Bash Supportをインストールするには、zipアーカイブをダウンロードして ~/.vimディレクトリにコピーし、アーカイブを展開する。また、~/.vimrcファイルの中にいくつかの個人情報を付け加えておくと便利なので、~/.vimrcファイルを開いて以下のような3行を追加しよう。
let g:BASH_AuthorName = 'Your Name'
let g:BASH_Email = 'my@email.com'
let g:BASH_Company = 'Company Name'
詳しくは後述するが、以上の各変数はプロジェクトのヘッダの一部で使用される。
Bash Supportプラグインは、gVim(Vim GUI)でもテキストモードのVimでも使用することができる。ただしGUIとして利用した方がやや使いやすいのに加え、Bash SupportプラグインはVimのテキストモードではほとんどのメニュー機能を実装していないので、スクリプトを書く際にはgVimを使用した方が良いかもしれない。
Bash Supportをインストールすると、「Bash」という名前の新たなメニューがgVimに追加される。
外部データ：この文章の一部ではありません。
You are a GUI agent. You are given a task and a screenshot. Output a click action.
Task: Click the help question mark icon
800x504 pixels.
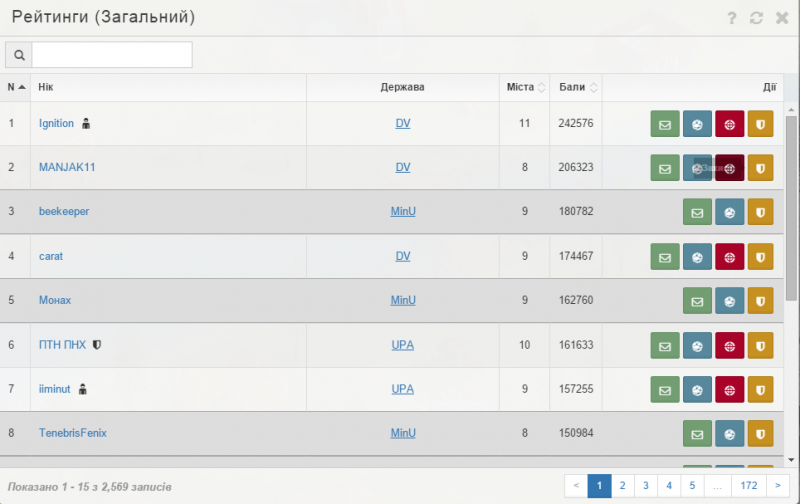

Bash Supportの持つすべての機能は、このメニュー経由で利用することができる(なおメニューはマウスからでもキーボードからでも操作することができる)。以下では、Bash Supportが提供する機能の一部を紹介し、Bash SupportによりBashスクリプトの作成がいかに容易になるかを見ていく。
ヘッダとコメント
スクリプトの中にたくさんのコメントを書くようにしている人は(そういう人が多いことを私は願っている)、Bash Supportの恩恵を特に受けることができるだろう。Bash Supportではbashスクリプトにコメントを簡単に付け加えるための機能が数多く提供されていて、自動的に、あるいは2、3のキー入力やマウスクリックでコメントを追加することができるようになっている。
自分以外の人にも使用/管理されることになるような本格的なスクリプトを書き始める際には、スクリプト名、利用方法、説明、注意点、作者情報、著作権表示など、自分の次にスクリプトを管理することになる人にとって有益だと思われる基本情報をヘッダに付け加えておくのが賢明だ。Bash Supportを使うと、そのような情報を非常に簡単に付け加えることができる。gVimでBash→Comments(コメント)→File Header(ファイルヘッダ)を実行すれば、以下のようなヘッダがスクリプトに挿入される。
#!/bin/bash #=============================================================================== # # FILE: test.sh # # USAGE: ./test.sh # # DESCRIPTION: # # OPTIONS: --- # REQUIREMENTS: --- # BUGS: --- # NOTES: --- # AUTHOR: Joe Brockmeier, jzb@zonker.net # COMPANY: Dissociated Press # VERSION: 1.0 # CREATED: 05/25/2007 10:31:01 PM MDT # REVISION: --- #===============================================================================
上記のヘッダの中には自分で入力する必要のある情報もあるが、作者名、企業名、電子メールアドレスについてはBash Supportが ~/.vimrcから取得してくれる。またファイル名と作成日時についても自動的に挿入してくれる。さらに便利なことに、VimやgVimで .sh拡張子の付いた新しいファイルを開くとヘッダは自動的に挿入される。
スクリプトを書いていると、関数についても上記のような複数行にわたるコメントを付け加えたいことがあるだろう。これを行なうためには、Bash→Comment(コメント)→Function Description(関数の説明)を実行すると、以下のようなテキストが挿入される。
#=== FUNCTION ================================================================ # NAME: # DESCRIPTION: # PARAMETERS: # RETURNS: #===============================================================================
適切な情報を入力したら、コーディングの続きをしよう。
Comment(コメント)メニューではまた、他のタイプのコメントを挿入したり、現在の日付や時刻を挿入したり、選択したコードをコメントアウトしたりその逆を行なったりすることができる。